Naomi and Carole, both florists in the busy town of Menai Bridge, are both delighted to be continuing this great tradition by creating breathtaking wreaths this Christmas. This is what they had to say about the onset of the Christmas season.  

‘The preparation begins in earnest as early as September or October,’ says Carole of ‘Floribundance’, Menai Bridge.  ‘I start looking for unusual items long before the season begins. I like to stock the more individual items that are different from the ‘off the peg’ stock from larger florists and outlets.’  So, Carole likes to fill her cosy shop with flowers, greenery and inspiringly different things rather than create a minimalist display that people are afraid to touch, or experiment with.  

Naomi of Celtic Floral Creations, also of Menai Bridge, is especially inspired by candles and decorations that light up.  ‘You can’t beat a beautiful table arrangement with candles.  They give a traditional festive feel to the celebrations,’ she says. 
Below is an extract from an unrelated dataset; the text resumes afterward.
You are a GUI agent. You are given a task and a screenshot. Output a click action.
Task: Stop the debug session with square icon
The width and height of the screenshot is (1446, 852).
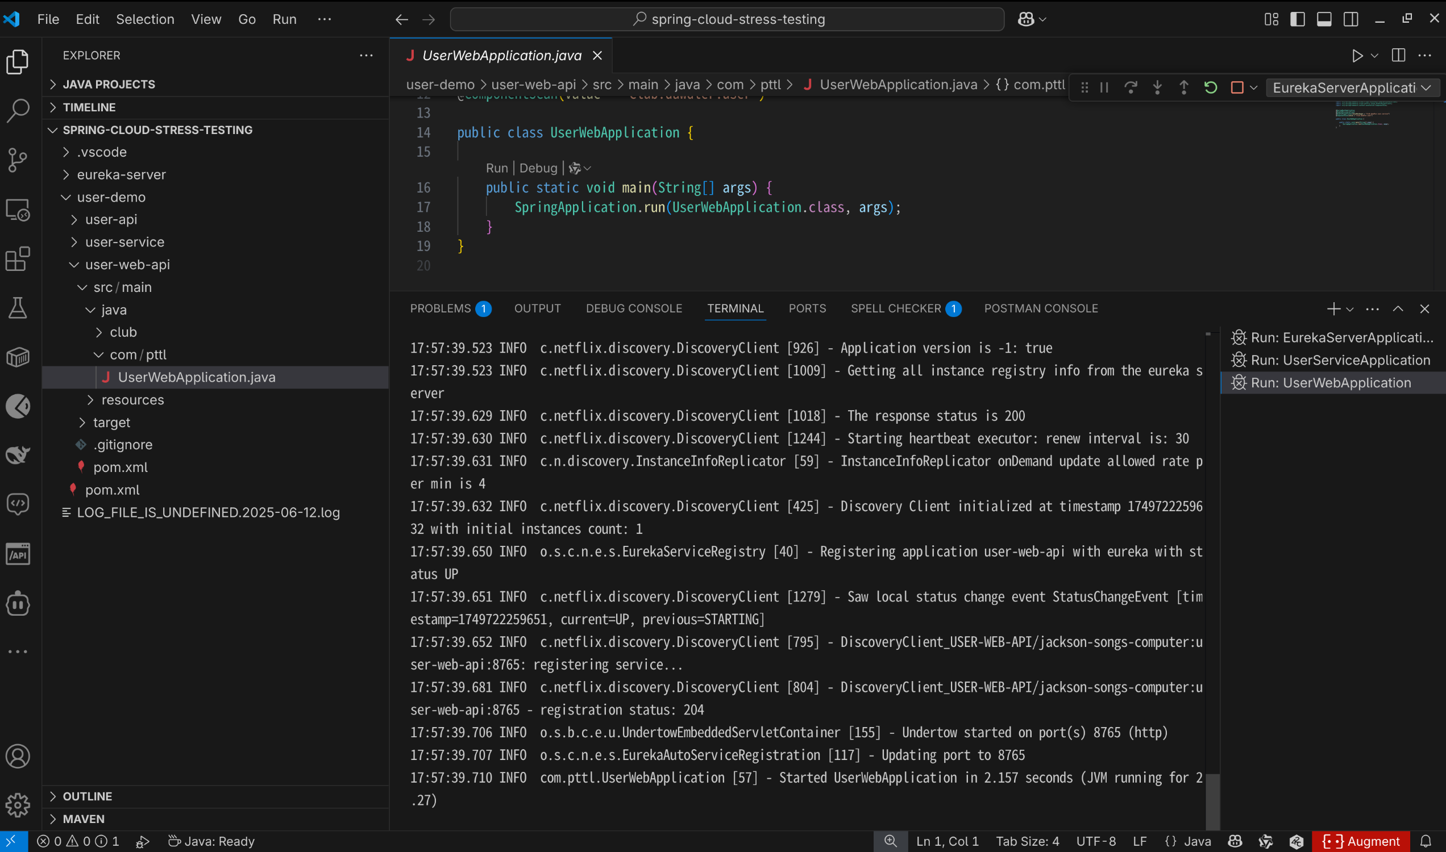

Of the seasonal colour trends, Carole says:  ‘I like the traditional colours, the rich shades of burgundy and red, and the colours of Christmas in years gone by. Favourite flowers include the striking amaryllis, wax flower, roses, any perfumed hyacinth and the staggering varieties of red winter berries.’  Carole makes a variety of wreaths each year, preferring the blue pine, cinnamon and slices of orange and fruit, or snowberries with brightly-coloured ribbons. Wreaths can be made to order, but be warned: Carole’s lovely display outside the shop makes choosing just one very difficult!  

Colours that will be featuring in Naomi’s displays this year will be the usual choice of reds and greens, but she adds:  ‘We also do a lot of winter style bouquets in whites and silvers.  We will have a large choice of individual plants and mixed planted baskets with containers for inside and out, as well as holly and spruce wreaths.’ She advises keeping your wreaths fresh by making sure the oasis or moss stays wet by spraying it regularly with water. This way, it should stay fresh until the New Year. For a really thoughtful gift, Naomi suggests adding a box of chocolates, balloon or a bottle of champagne to your floral arrangement or basket. This ticks all the boxes, gift-wise! 

It’s clear that you don’t need to do battle with the crowds this year. Come over to Menai Bridge, and enjoy the delicious food on offer in in the numerous welcoming cafés before shopping for that ‘something different’ for friends and family in the town’s selection of attractive and individual shops. 

For those of you desperate to escape all the commercialism of Christmas, remember there is a wide range of fair trade alternatives, which help to sustain lives in poorer countries - including Shanga, a small company in Tanzania that makes Christmas decorations from recycled materials.  These beautiful stars are all made from recycled materials, and their sales help those people who are overcoming disability and despair in the African country, where there are so few facilities for them.   Try looking at the Fair trade websites such as shop.unicef.org.uk for gifts that are not only of good quality, but help people who otherwise would have nothing: gifts truly worth giving.  

From Dafydd Hardy, Naomi from Celtic Floral Creations, Carole from Floribundance and all the shops in Menai Bridge, We wish you a very merry Christmas!  Nadolig Llawen a Blwyddyn Newydd Dda! 

Oh, little town of Menai Bridge…   

Have yourself a Merry Menai Bridge Christmas!